On Mon, 25 May 2009 07:59:33 +0200, Tony Mechelynck
<[email protected]> wrote:

> On 18/05/09 22:24, Gene Kwiecinski wrote:
> >
> > Am I the only one who uses 'ZZ' to write/quit?
> > 2 adjacent keys,
> >     <shift><Z><Z></shift>
> > vs
> >     <shift><:></shift><x><return>
> > or
> >     <shift><:></shift><w><q><return>
> >
> > which to me is a *lot* simpler/easier.
> 
> Well, maybe, but:
> 
> -- :x is easier to remember: it's a variation on :q, for use when the 
> file was changed and I want to save before closing.
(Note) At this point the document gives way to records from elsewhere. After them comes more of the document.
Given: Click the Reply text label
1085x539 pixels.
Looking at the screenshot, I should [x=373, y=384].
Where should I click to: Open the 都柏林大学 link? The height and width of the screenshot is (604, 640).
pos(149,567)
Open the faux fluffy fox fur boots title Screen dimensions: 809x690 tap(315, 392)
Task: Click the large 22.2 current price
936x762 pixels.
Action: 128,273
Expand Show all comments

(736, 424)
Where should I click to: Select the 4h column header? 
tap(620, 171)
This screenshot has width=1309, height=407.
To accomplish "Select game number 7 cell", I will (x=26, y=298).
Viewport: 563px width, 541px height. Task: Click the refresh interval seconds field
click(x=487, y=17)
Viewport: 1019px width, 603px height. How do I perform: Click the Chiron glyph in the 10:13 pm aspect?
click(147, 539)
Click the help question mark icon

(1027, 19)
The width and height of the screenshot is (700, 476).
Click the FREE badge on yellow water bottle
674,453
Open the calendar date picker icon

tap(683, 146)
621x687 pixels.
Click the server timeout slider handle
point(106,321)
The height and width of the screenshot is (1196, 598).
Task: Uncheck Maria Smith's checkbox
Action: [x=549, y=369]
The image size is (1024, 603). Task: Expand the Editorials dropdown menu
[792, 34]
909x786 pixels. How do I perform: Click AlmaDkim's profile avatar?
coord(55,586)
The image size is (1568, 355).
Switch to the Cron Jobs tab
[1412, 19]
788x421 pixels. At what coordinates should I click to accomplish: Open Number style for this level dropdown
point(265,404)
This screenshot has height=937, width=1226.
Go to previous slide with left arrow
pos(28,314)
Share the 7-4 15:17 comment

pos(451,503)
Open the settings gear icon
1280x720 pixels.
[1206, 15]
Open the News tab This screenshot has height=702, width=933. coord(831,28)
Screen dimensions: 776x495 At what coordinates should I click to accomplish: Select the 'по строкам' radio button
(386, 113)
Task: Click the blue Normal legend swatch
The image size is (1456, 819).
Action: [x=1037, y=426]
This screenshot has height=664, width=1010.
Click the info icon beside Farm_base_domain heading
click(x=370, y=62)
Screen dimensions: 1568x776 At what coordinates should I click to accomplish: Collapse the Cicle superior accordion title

ZZ isn't "in the 
> same family" as anything AFAICT -- except ZQ, but "that" is equivalent 
> to :q!, making ZZ ZQ a family of two, vs. :q :qa :q! :qa! :x :xa, a 
> family of (at least) six.

I'd have thought that saving and exiting is sufficiently common an
action that there's no need to have any specific way of remembering
it. I mean, seriously: when did any regular vi or vim user need a
mnemonic to save a file?

> -- On my Belgian keyboard, the colon needs no shift, whixh by your 
> argument makes :x "fewer" keystrokes than ZZ

The same, surely, unless your return key hits itself.